### Objective
Change "News" to "Latest" in the lines below and leave everything else as it is.

>> START

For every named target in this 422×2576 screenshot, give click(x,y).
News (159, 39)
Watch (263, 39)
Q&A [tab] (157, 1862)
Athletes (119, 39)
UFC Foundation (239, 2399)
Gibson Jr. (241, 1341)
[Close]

>> END

### The output
For every named target in this 422×2576 screenshot, give click(x,y).
Latest (159, 39)
Watch (263, 39)
Q&A [tab] (157, 1862)
Athletes (119, 39)
UFC Foundation (239, 2399)
Gibson Jr. (241, 1341)
[Close]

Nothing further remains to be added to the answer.